(Data entries)
━━━
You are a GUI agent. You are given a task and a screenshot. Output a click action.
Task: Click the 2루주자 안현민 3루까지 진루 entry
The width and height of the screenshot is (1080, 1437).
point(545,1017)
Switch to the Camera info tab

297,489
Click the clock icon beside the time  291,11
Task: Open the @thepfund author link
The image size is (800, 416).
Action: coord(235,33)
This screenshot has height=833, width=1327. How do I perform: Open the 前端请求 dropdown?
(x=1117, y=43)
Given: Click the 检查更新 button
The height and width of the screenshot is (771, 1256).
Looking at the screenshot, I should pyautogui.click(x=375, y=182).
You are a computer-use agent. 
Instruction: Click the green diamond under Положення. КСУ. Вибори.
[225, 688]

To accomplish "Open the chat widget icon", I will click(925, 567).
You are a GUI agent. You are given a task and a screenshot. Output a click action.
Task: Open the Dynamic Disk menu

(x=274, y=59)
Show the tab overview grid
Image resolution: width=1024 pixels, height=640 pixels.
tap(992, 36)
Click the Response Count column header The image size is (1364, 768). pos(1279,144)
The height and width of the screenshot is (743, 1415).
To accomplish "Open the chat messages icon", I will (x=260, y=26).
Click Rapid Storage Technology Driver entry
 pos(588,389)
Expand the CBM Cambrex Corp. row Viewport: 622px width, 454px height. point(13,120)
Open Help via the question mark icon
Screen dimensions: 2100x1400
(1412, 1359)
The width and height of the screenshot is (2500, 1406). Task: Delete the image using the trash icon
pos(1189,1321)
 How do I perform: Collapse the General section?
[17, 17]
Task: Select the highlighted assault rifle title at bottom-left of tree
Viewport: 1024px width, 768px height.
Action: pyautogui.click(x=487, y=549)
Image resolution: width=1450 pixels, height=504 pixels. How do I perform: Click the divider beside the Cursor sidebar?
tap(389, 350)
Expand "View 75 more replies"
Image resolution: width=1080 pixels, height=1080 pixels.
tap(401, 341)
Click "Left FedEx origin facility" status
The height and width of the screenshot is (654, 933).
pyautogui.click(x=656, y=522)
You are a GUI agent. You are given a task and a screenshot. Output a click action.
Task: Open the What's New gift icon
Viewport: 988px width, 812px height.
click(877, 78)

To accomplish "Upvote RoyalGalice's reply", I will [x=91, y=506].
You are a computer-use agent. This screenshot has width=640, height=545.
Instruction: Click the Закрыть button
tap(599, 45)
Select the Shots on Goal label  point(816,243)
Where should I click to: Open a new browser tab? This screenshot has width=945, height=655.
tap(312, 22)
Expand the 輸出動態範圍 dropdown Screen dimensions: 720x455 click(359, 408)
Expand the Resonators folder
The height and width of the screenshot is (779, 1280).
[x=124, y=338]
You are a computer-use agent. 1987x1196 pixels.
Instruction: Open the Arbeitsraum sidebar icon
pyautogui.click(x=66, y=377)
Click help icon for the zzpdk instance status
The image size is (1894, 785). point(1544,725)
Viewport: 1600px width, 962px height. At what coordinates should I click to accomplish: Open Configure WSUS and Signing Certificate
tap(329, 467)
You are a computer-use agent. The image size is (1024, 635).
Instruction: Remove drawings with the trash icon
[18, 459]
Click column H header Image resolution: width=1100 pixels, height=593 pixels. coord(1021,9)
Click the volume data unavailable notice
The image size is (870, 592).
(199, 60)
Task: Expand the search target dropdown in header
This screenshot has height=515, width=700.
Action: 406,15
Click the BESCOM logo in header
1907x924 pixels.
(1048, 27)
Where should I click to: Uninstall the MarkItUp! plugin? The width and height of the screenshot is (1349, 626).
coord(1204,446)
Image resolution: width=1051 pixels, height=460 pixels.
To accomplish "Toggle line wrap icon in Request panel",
━━━
**Instructions to follow**
Locate each line in the records that contains the string "Select" and copy those lines. Match uppercase and lowercase letters exactly.

**Solution for this exercise**
Task: Select the highlighted assault rifle title at bottom-left of tree
Select the Shots on Goal label  point(816,243)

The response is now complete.